Sci-fi or supper? Dubai’s ‘robot chef’ stirs excitement — and anxiety

"chef Aiman"
"chef Aiman"

Bon AI-petit! Dubai has added another futuristic flex to its growing list of world-firsts: a restaurant where the star of the kitchen isn’t human at all.

Woohoo, a neon-lit venue in the city’s tech-obsessed dining scene claims to have the world’s first AI chef — an algorithm built by UMAI named “chef Aiman” trained on thousands of recipes, molecular gastronomy papers, and decades of culinary theory.

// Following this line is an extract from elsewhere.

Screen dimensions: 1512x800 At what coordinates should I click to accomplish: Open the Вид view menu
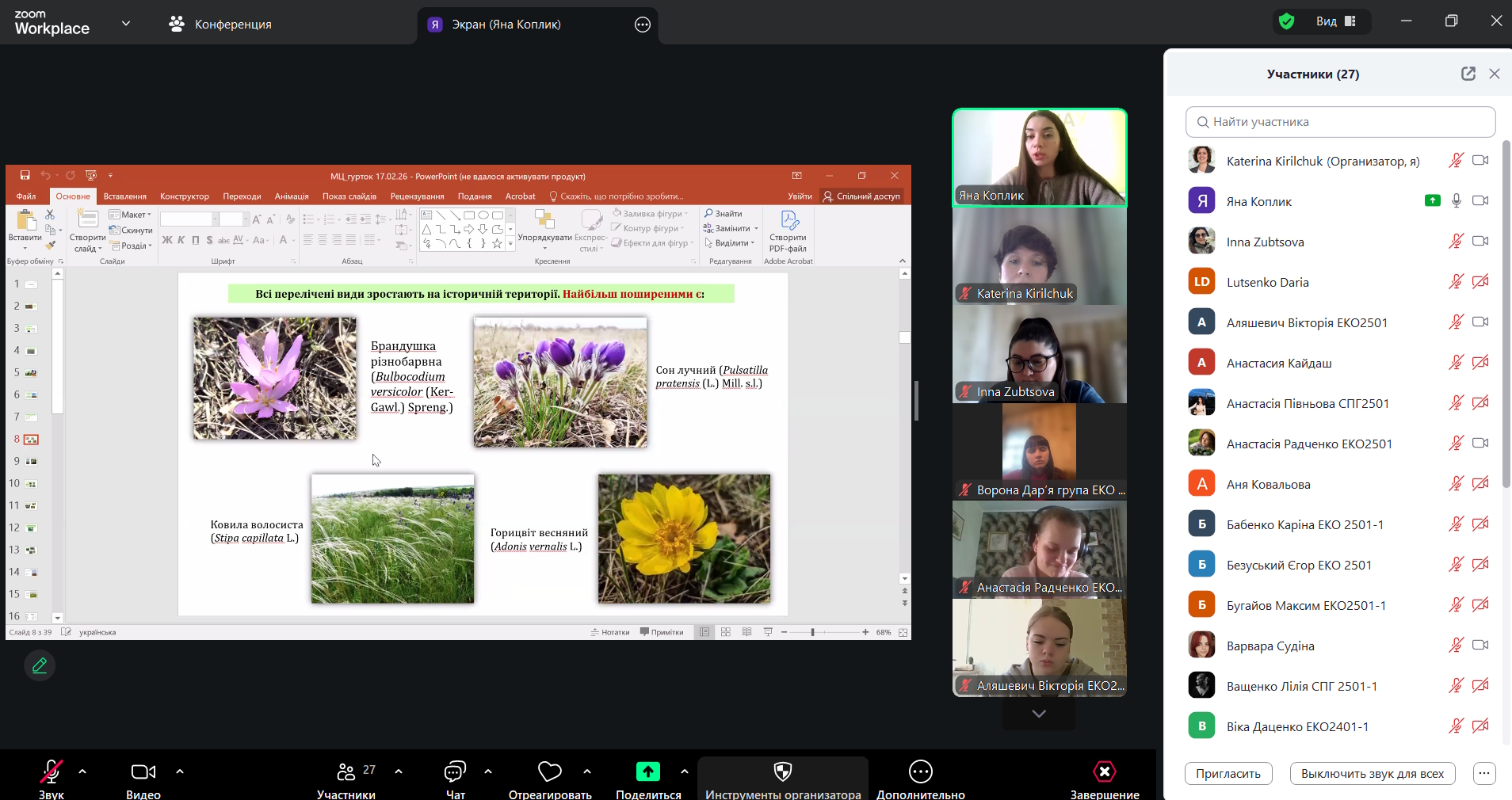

Among the most talked-about dishes is a €50 “dinosaur tartare” supposedly reconstructed through DNA mapping, plated on a dish designed to look like it’s breathing.

Customers say it tastes like a blend of raw meats. The restaurant says the recipe is proprietary. Social media calls it “Jurassic pork—but make it luxury.”

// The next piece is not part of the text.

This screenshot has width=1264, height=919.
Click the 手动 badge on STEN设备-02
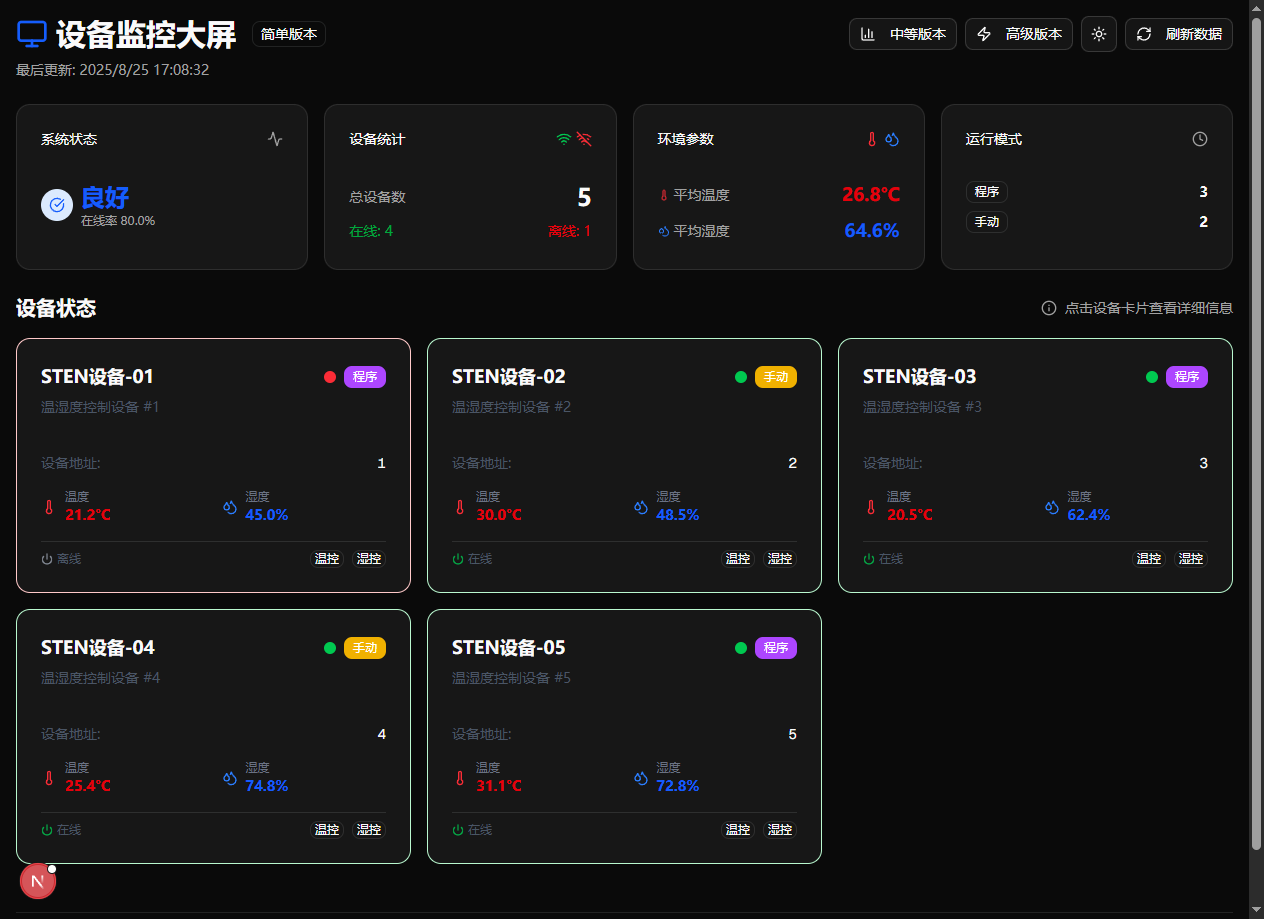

Chef Aiman also generates holograms, writes flavor notes, and adjusts menus based on data. But a human kitchen still does the cooking.

A new replacement?

For Woohoo’s founders, the pitch is simple: AI won’t just assist chefs, it will eventually outperform them.

Turkish co-founder Ahmet Oytun Cakir says the goal is for chef Aiman to become “the next Gordon Ramsay — but AI.”

The human head chef, Serhat Karanfil, spends his days interpreting, correcting, and occasionally negotiating with the algorithm.

When a dish comes out too spicy, he says he “talks to chef Aiman again.” The two then “find the right balance.”

But to many in Dubai’s booming culinary scene, the idea of replacing the chef, or the soul of any kitchen, is sacrilegious.

Michelin-starred chef Mohamad Orfali says bluntly: “There is no such thing as an AI chef.”

Cooking requires nafas, he explains, or the Arabic concept meaning soul, memory, intuition, the invisible hand behind truly exceptional food.

“Artificial intelligence lacks feelings and memories; in short, it has no nafas. It can’t imbue it into food.”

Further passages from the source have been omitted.